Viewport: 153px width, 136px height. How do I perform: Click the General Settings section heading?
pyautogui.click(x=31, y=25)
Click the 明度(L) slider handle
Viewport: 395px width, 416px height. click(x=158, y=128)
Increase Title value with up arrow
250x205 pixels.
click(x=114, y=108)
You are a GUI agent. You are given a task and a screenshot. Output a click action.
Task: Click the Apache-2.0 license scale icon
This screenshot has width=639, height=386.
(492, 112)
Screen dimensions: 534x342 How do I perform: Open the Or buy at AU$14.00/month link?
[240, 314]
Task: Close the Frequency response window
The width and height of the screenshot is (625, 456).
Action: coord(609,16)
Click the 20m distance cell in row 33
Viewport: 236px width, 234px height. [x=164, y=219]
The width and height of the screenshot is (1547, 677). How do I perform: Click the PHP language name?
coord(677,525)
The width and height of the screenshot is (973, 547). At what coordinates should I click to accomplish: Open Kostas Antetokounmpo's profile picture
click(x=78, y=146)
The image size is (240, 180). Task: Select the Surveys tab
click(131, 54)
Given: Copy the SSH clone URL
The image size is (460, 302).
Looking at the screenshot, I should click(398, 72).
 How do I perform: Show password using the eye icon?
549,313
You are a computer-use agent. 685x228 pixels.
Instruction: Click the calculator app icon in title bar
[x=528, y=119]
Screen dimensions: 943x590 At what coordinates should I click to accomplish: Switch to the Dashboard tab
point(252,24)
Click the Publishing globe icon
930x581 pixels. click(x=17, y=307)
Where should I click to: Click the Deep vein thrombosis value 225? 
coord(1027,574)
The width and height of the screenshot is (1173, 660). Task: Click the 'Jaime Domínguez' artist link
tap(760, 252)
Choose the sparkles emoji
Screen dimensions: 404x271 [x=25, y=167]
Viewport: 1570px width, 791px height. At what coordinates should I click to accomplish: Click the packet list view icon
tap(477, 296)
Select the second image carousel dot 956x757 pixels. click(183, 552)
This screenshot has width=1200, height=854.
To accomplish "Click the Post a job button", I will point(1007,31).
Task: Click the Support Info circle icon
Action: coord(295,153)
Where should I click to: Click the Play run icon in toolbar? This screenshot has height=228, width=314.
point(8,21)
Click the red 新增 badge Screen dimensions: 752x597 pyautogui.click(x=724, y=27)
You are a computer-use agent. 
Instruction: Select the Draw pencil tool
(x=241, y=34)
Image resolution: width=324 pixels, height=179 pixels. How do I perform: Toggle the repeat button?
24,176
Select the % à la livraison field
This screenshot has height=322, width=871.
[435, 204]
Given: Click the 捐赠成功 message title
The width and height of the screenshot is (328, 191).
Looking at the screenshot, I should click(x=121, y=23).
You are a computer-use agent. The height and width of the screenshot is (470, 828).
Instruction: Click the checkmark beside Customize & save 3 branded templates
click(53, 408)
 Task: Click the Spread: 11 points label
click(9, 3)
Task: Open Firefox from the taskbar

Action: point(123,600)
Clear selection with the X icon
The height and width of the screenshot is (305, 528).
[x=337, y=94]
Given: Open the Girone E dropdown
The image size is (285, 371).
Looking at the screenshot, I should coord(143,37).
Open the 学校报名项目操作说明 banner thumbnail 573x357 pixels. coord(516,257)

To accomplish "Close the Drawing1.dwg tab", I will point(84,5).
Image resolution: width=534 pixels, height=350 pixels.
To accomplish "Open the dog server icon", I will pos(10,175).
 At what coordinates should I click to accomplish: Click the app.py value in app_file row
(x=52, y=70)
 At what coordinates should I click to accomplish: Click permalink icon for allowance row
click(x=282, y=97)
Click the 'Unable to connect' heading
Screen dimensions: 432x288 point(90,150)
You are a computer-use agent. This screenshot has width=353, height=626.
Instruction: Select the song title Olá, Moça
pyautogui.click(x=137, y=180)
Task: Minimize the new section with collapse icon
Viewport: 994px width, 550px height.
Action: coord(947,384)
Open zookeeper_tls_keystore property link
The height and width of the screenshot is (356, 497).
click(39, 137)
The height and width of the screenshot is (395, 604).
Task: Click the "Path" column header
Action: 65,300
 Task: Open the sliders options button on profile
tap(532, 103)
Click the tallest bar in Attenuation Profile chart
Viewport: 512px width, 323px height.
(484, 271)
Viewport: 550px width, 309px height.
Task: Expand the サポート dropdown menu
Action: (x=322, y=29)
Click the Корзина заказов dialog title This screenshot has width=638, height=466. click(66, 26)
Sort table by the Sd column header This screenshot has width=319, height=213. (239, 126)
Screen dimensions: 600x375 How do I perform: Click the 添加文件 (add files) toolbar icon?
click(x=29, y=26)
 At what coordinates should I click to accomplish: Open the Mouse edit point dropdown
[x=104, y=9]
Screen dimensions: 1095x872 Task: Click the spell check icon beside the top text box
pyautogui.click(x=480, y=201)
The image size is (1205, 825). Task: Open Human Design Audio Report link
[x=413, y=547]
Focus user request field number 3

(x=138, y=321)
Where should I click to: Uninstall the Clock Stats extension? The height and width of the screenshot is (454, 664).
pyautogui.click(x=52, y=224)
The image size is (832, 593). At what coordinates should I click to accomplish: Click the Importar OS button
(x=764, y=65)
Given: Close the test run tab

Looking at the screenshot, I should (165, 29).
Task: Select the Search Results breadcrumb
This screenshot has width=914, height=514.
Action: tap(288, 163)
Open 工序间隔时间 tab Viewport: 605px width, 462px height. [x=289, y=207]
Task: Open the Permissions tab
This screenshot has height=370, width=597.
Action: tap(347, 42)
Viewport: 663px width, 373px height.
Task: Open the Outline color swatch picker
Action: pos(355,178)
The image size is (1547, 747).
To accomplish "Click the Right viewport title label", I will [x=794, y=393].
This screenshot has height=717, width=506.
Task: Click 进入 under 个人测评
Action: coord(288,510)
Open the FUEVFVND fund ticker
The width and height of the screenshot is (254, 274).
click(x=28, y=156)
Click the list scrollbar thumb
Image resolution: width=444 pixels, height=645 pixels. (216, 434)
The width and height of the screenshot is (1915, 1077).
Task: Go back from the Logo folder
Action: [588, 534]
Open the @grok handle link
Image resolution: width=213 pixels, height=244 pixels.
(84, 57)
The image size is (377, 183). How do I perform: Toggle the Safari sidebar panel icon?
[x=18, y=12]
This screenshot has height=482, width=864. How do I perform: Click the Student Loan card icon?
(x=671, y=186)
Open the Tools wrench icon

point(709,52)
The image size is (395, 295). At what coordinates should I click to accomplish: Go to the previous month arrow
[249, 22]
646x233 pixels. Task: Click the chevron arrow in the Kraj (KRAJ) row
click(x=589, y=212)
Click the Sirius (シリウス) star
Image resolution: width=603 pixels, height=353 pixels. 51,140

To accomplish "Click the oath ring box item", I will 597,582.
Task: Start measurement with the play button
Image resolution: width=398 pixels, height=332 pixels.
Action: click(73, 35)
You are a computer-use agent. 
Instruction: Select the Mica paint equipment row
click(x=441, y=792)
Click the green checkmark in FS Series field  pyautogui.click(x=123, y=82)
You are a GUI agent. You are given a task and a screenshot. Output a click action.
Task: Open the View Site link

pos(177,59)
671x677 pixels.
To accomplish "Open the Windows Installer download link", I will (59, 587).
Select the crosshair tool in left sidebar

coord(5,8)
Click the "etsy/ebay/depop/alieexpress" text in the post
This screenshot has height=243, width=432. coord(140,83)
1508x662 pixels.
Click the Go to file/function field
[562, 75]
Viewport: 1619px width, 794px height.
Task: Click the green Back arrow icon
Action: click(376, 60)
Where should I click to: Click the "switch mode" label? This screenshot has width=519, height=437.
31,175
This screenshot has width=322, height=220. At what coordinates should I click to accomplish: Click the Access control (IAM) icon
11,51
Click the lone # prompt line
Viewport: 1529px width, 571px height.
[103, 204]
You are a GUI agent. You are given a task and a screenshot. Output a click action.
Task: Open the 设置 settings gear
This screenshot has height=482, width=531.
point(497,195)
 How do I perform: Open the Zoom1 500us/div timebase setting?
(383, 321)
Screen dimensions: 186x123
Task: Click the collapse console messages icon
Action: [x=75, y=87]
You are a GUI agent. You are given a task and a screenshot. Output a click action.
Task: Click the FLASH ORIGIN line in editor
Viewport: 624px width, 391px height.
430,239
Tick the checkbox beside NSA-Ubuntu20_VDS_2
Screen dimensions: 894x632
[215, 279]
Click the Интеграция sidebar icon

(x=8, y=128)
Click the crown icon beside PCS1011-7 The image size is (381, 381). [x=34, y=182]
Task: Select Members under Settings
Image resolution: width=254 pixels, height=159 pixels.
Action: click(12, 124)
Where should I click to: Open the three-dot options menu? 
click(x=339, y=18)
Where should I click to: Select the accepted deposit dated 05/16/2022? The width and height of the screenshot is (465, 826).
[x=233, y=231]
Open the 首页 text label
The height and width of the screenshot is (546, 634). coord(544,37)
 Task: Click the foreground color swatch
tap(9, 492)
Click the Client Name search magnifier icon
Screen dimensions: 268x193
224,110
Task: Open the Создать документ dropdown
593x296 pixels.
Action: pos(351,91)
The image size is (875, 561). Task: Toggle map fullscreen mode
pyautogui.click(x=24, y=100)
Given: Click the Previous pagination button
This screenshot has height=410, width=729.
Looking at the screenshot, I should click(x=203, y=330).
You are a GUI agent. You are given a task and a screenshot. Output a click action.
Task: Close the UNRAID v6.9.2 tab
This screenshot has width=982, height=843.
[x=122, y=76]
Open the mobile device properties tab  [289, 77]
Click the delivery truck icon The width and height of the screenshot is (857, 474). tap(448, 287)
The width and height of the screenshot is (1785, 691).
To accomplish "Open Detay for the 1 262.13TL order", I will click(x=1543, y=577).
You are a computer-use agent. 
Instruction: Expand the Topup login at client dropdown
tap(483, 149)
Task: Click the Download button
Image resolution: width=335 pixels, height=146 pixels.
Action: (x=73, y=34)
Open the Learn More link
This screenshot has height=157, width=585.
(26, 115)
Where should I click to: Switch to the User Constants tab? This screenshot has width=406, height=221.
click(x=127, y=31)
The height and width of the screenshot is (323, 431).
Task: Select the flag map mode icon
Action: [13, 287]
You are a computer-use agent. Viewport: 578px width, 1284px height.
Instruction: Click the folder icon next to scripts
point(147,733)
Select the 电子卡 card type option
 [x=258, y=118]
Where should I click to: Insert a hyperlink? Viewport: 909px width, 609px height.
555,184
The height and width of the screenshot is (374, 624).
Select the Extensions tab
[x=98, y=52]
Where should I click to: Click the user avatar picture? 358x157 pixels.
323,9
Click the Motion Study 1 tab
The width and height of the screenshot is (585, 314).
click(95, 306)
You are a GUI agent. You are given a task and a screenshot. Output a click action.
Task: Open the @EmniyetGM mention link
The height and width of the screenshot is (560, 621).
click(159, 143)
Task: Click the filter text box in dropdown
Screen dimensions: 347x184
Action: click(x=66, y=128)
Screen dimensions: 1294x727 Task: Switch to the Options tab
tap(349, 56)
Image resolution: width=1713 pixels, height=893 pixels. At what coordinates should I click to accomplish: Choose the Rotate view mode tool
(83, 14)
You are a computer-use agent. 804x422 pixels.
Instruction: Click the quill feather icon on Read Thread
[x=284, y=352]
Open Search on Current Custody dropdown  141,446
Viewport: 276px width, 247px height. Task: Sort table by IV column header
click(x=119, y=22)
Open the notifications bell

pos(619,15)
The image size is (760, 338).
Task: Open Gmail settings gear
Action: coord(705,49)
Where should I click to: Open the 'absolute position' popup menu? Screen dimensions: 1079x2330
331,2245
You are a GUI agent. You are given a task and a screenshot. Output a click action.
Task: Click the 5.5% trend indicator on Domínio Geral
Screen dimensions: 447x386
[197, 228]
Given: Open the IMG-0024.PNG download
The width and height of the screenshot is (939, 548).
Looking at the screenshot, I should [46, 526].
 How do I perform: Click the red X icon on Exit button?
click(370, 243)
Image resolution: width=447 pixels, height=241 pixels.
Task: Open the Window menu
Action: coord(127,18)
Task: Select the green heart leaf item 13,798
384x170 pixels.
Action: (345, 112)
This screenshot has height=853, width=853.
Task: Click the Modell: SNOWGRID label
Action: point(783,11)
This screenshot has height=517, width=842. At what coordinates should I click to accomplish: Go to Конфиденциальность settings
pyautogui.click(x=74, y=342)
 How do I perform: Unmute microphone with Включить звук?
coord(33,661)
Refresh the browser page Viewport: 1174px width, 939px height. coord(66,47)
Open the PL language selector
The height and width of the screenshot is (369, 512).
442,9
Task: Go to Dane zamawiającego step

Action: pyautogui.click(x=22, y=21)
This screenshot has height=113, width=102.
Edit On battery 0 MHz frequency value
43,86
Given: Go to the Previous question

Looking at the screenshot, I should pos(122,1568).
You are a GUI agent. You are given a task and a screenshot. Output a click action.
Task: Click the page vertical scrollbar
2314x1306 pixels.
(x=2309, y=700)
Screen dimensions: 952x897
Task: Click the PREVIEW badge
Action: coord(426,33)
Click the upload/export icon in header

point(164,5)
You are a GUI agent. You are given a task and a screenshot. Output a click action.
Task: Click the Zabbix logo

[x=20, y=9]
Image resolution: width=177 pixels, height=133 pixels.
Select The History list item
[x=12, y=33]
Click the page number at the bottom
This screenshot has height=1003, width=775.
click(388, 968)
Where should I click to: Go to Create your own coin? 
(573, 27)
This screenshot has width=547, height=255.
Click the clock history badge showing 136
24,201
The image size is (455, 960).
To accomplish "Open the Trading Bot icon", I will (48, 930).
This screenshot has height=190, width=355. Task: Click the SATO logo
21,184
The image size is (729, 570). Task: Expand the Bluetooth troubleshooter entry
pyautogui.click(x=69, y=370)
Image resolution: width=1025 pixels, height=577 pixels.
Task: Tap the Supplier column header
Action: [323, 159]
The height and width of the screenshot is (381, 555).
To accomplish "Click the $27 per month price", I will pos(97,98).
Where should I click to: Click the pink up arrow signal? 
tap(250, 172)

····················

Nothing but the lines from the one that contains "Where should I click to: Click the pink" through the end of the data above should appear, each reproduced exactly.

▸ **SOLUTION FOR THIS EXERCISE**
Where should I click to: Click the pink up arrow signal? 
tap(250, 172)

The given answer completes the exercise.